Cette « normalisation », sans entrer dans les détails, sera dans le futur une source de productivité dans tous les domaines aussi bien la finance avec la gestion des bilans, des positions, que le marketing avec les fameux segments of one ainsi que les offres spontanées et temporaires. Et, au-delà de la rationalisation de l’existant, la généralisation du temps réel imposée de facto par ces changements propulsera le métier de banquier vers d’autres horizons, en particulier la gestion de la relation client, la capacité d’analyse en temps réel des risques de crédit, les paiements, etc.
La donnée est primordiale, certes, mais une banque, c’est aussi des talents, des produits, des financements adéquats, un bilan, etc.

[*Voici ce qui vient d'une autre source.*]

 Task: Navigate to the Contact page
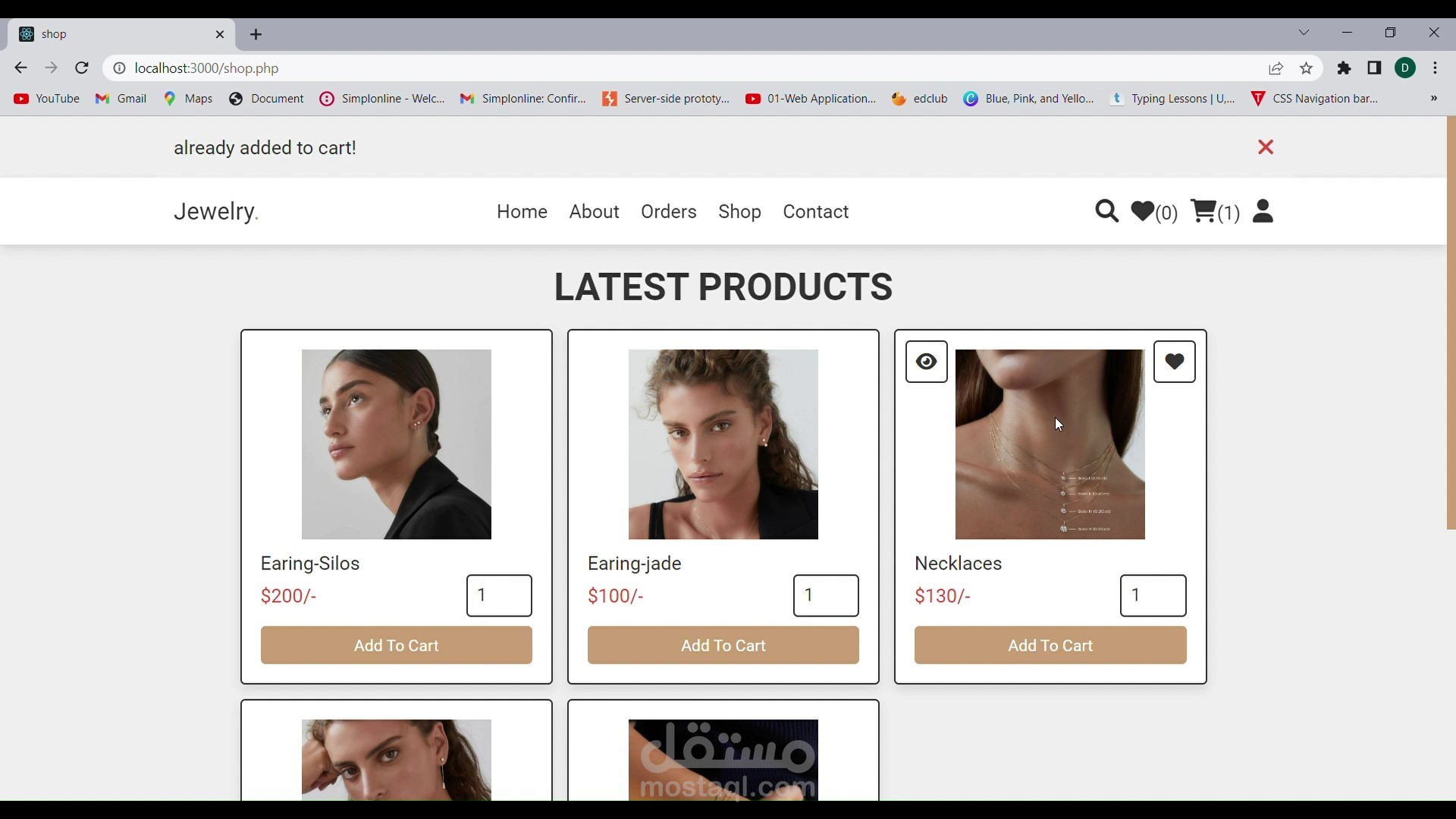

Cas « assurance-automobile »
L’assurance-dommages, pour l’automobile en particulier, en France est en faible croissance depuis de nombreuses années. Les parts de marché bougent lentement en faveur des banques-assureurs. Les clients sous le syndrome de la dissonance cognitive (« l’assurance, c’est important, mais cela ne me fait pas rêver ») sont peu proactifs, à part la frange des chercheurs invétérés de la meilleure affaire.
Et si tout cela allait être remis en cause par des changements sociétaux et des initiatives nouvelles liées à l’économie du partage ? Par exemple, dans le schéma 2 (ci-contre), des évolutions possibles de la manière de consommer du transport automobile sont décrites.
En toile de fond, le marché de l’assurance-automobile est aussi affecté par la concentration des populations dans les centres urbains et la recherche de solutions, parfois brutales pour les véhicules, au contrôle de la pollution.
Avec l’hypothèse, évoquée par certains, que les consommateurs n’achèteront plus de voiture, mais un service extensif de transport, les estimations varient d’une réduction du marché de 20 % à 70 % selon l’horizon de temps, soit une perte pour les assureurs de l’ordre de 4 Md€ à 14 Md€.
Un parallèle comparable peut d’ailleurs être fait, même s’il est moins spectaculaire, avec le logement (partage d’appartement, colocation, maison connectée). Les éléments d’instantanéité, d’intégration d’informations externes à l’assureur en temps réel reviennent comme des leitmotive.
Les assureurs traditionnels, tant mutualistes que sociétés privées, commencent à mettre en place des solutions nouvelles. Pour accroître la valeur ajoutée et maintenir le chiffre d’affaires, une piste est le service8. La combinaison de capacités assurantielles, de leurs savoir-faire en termes d’assistance et de montage financier peut les inciter à passer de solutions d’assurance à des solutions de transport. En parallèle du changement de modèle, la mutation culturelle de l’actuariat vers le calcul de marge d’un service global, et de l’indemnisation à la prévention et au service, est l’un des enjeux clés de cette mutation.
Conclusion
Ces quatre exemples illustrent, de manière rapide et partielle, les contraintes et les opportunités liées au développement du digital dans les services financiers :
- une reconstruction plus ou moins profonde des structures de revenus et des coûts ;
- une refonte, à terme, radicale de l’outil, des méthodes et de l’organisation des ventes et de la production ;
- une génération de nouveaux leviers de création de nouvelles activités.
Au-delà de ces éléments, le point majeur est la transformation en profondeur des métiers de la banque et de la finance. Non seulement le digital change les manières de faire, mais aussi il impose de réfléchir aux nouveaux styles/codes de management des institutions financières. La réussite de cette « mutation génétique » est aussi liée à la capacité des dirigeants d’anticiper l’accompagnement humain indispensable.